On vit une époque qui pourrait s'avérer extraordinaire : notre savoir technique est tel qu'aujourd'hui, ou dans un avenir assez proche, on pourrait confier quasiment tout le sale boulot lié à la survie matérielle, à des robots ou des machines (qui remplaceraient, 2000 ans plus tard, les esclaves antiques) et nous libérer du travail contraint, pour nous consacrer à "cultiver notre jardin". Cultiver son jardin, ce n'est pas regarder sa télé ; pratiquer l'otium, ce n'est pas jouer à WoW 24/7 ; respecter l'Humain, ce n'est pas partir du principe qu'il est par nature un fainéant baveux incapable de se prendre en main. Ce me semble au contraire que les vieux Grecs et Romains, les hommes libres en tout cas, ont produit parmi les plus belles réussites jamais vues, alors qu'ils n'avaient pas de travail.
Ce que je dis là, ce n'est pas une simple utopie de gauchiste dégénéré planqué derrière son ordinateur. Ce sont des réflexions travaillées par des universitaires, des expérimentations en cours ou préfigurées, des modes de vie pratiqués en ce moment-même dans les marges de notre société.
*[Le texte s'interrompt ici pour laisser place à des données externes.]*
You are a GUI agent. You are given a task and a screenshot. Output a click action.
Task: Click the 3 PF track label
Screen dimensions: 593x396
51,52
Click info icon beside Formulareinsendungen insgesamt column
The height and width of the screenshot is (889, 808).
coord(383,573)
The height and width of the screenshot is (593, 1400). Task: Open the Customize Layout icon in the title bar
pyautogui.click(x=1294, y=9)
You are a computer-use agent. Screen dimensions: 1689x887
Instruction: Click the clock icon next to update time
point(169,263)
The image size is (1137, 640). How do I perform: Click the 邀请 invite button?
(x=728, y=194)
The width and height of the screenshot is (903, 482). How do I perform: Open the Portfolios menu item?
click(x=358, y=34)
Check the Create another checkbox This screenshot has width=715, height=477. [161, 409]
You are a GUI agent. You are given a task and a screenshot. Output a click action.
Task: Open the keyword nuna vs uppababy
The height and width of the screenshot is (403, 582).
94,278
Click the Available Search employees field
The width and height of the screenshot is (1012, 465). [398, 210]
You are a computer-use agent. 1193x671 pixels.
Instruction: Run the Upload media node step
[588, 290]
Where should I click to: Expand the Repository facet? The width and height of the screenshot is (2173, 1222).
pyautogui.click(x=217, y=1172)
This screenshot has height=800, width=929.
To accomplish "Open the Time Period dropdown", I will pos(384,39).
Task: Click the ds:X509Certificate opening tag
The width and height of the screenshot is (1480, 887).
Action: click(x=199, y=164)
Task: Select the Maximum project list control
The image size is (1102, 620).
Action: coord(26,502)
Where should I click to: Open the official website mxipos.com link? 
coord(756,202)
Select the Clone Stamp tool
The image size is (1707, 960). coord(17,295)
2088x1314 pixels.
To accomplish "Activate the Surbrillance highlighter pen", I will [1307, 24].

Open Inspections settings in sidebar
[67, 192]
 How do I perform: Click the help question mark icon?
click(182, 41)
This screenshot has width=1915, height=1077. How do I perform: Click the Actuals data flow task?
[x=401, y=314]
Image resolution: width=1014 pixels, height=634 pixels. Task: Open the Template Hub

Au lieu de ça, on veut nous faire avaler la pilule (suicidaire) de la croissance sans fin, de la concurrence de tous contre tous, et de la rareté artificielle des ressources orchestrée. Tout ça pour quoi ? Pour qu'un petit nombre de privilégiés puisse maintenir sa domination.
Regarde autour de toi : combien de personnes, sur leur temps libre, pratiquent une activité sportive, artistique, du jardinage, du bricolage, vont couper eux-mêmes leur bois, s'investissent dans des assos, organisent des bouffes pour la famille/les copains, et pourtant se lèvent à des heures pas possibles et supportent des horreurs au boulot en gérant des gosses ? Sans compter tous ceux qui créent une boîte, et qui s'assureront un revenu à peine correct (et pas toujours) pour des milliers d'heures d'emmerdes ?
L'être humain est un être d'activité ; il a besoin d'agir sur son environnement. C'est comme cela qu'il existe (ex-ister : sortir de l'être, c'est-à-dire n'être pas qu'un organisme passif). Lorsqu'il n'est plus qu'une loque baveuse sur un canapé, c'est qu'il a été brisé par le système capitaliste qui lui a aliéné jusqu'à son énergie vitale.
Supprime le travail inutile dont la seule fonction est d'enrichir les détenteurs du capital, et tu verras la plus belle efflorescence de créativité et d'inventivité de l'histoire humaine.